確認用本文 —

────────────────────

延命治療とは読んで字のごとく命を延ばすこと、つまり寿命を延ばすことです。代表的な延命治療には、次のようなものがあります。

・人工呼吸器
・人工栄養法
・人工透析

人工呼吸器とは、自力で酸素を取り込めなくなった肺の代わりにガス交換を行う機械のことです。医療ドラマでも口にマスクを当てたり喉に管を通しているシーンを目にすることがあるでしょう。終末期になると、人工呼吸器を外せば命が亡くなってしまう、という状態でつけている方も少なくありません。

人工栄養法とは、口から食事を摂ることが難しくなったときに胃や腸から栄養を直接送り込む方法のことです。嚥下機能が著しく低下している方が人工栄養法の対象となります。胃に穴を開けて管を通す胃瘻は代表的な人工栄養法の1つです。

人工透析とは、働きが弱くなった腎臓の代わりに血液をろ過するものです。透析をしなければ血液にどんどん不純物が蓄積して肺水腫や尿毒症などの原因となります。人工透析は止めると数日~数週間程度で命を落としてしまうことになるため、延命治療の1つとして捉えられているのです。

延命治療で大切なのは本人の意思確認

人工呼吸器や人工栄養法、人工透析などはどれも、働きが弱くなった体の機能を人工的に補う治療です。これらの延命治療を行うことで命をつなぎ止めることができますが、治療を止めればつなぎ止められていた命は悲しくも天国へ旅立ってしまいます。

延命治療をするかどうかの決定に関わることができるのは、主に医師、患者、そして患者の家族です。基本的には医療機関側ができるだけ命を長持ちさせる方向で動くので、当たり前のように延命治療が行われることが多いでしょう。

しかし、患者の誰もが延命を望んでいるわけではありません。ある調査によると、延命治療を行わず自然に任せて欲しいと回答した患者の割合は90%を超えたそうです。

────────────────────

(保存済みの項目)
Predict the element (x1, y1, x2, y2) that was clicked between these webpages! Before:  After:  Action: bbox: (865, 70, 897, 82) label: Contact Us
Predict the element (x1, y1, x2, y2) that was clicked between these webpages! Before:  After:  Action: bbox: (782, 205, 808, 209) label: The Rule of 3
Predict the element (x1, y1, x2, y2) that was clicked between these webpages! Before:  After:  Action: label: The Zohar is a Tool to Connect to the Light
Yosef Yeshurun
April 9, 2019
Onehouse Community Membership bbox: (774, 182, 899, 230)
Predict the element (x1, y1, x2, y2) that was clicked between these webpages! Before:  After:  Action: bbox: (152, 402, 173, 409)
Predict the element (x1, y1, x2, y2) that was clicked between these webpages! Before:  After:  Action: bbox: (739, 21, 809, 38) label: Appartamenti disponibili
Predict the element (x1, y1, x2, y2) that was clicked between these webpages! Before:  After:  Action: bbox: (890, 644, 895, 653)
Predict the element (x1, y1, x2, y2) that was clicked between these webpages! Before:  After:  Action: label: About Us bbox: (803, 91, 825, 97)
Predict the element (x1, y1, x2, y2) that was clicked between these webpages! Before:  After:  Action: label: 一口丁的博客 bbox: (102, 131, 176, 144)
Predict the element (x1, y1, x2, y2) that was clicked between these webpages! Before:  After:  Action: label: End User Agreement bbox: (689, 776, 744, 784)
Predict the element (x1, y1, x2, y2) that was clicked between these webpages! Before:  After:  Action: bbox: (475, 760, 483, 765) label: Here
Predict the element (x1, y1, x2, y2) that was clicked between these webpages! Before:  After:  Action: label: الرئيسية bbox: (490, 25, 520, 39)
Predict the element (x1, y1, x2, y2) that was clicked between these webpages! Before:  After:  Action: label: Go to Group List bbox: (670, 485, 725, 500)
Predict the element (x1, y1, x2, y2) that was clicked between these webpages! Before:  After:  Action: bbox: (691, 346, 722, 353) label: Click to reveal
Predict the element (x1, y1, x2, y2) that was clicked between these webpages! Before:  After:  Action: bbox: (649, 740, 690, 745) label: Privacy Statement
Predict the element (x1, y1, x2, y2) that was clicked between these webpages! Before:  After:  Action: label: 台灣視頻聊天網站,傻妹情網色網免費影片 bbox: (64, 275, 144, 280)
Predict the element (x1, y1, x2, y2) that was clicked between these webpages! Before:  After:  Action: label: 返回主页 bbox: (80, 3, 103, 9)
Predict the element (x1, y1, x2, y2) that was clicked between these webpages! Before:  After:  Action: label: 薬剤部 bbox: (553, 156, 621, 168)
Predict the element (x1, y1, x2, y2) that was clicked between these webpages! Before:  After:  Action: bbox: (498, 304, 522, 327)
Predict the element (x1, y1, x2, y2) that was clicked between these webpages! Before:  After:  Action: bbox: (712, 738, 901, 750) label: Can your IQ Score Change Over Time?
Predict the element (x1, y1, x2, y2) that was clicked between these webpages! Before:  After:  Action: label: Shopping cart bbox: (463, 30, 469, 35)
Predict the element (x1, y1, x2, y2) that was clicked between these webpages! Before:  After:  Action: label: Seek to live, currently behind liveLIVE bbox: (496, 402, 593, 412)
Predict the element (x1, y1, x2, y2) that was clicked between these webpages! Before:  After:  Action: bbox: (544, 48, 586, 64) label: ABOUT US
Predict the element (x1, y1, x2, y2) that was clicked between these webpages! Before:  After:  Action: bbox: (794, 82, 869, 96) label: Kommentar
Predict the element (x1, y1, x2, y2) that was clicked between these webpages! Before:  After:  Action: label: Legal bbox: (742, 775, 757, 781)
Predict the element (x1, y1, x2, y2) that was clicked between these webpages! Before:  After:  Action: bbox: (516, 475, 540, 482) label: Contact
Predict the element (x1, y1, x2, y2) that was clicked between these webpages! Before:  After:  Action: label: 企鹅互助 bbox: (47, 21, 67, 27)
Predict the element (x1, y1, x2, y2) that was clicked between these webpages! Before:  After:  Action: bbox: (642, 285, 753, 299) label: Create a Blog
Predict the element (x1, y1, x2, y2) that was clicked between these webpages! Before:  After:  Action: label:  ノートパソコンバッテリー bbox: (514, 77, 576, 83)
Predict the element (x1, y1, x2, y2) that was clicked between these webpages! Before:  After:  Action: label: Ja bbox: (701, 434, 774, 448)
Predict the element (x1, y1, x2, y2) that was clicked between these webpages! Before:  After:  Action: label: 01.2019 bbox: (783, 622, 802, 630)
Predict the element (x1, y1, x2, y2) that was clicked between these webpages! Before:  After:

────────────────────

課題 1 —
延命治療についての本文に基づき、次の問いに答えてください。
(a) 人工呼吸器は、何の代わりにガス交換を行う機械とされていますか。
(b) 代表的な人工栄養法の1つとして挙げられているものは何ですか。
(c) ある調査で、延命治療を行わず自然に任せて欲しいと回答した患者の割合はどれほどでしたか。
課題 2 — 延命治療についての本文のうち、「延命治療で大切なのは本人の意思確認」で始まり「合は90%を超えたそうです。」に至るまでの部分を、一字一句違えずに書き写してください。
解答の根拠は本文のみとしてください。

課題の解答 1 —
(a) 自力で酸素を取り込めなくなった肺
(b) 胃に穴を開けて管を通す胃瘻
(c) 90%を超えた

課題の解答 2 —
延命治療で大切なのは本人の意思確認

人工呼吸器や人工栄養法、人工透析などはどれも、働きが弱くなった体の機能を人工的に補う治療です。これらの延命治療を行うことで命をつなぎ止めることができますが、治療を止めればつなぎ止められていた命は悲しくも天国へ旅立ってしまいます。

延命治療をするかどうかの決定に関わることができるのは、主に医師、患者、そして患者の家族です。基本的には医療機関側ができるだけ命を長持ちさせる方向で動くので、当たり前のように延命治療が行われることが多いでしょう。

しかし、患者の誰もが延命を望んでいるわけではありません。ある調査によると、延命治療を行わず自然に任せて欲しいと回答した患者の割合は90%を超えたそうです。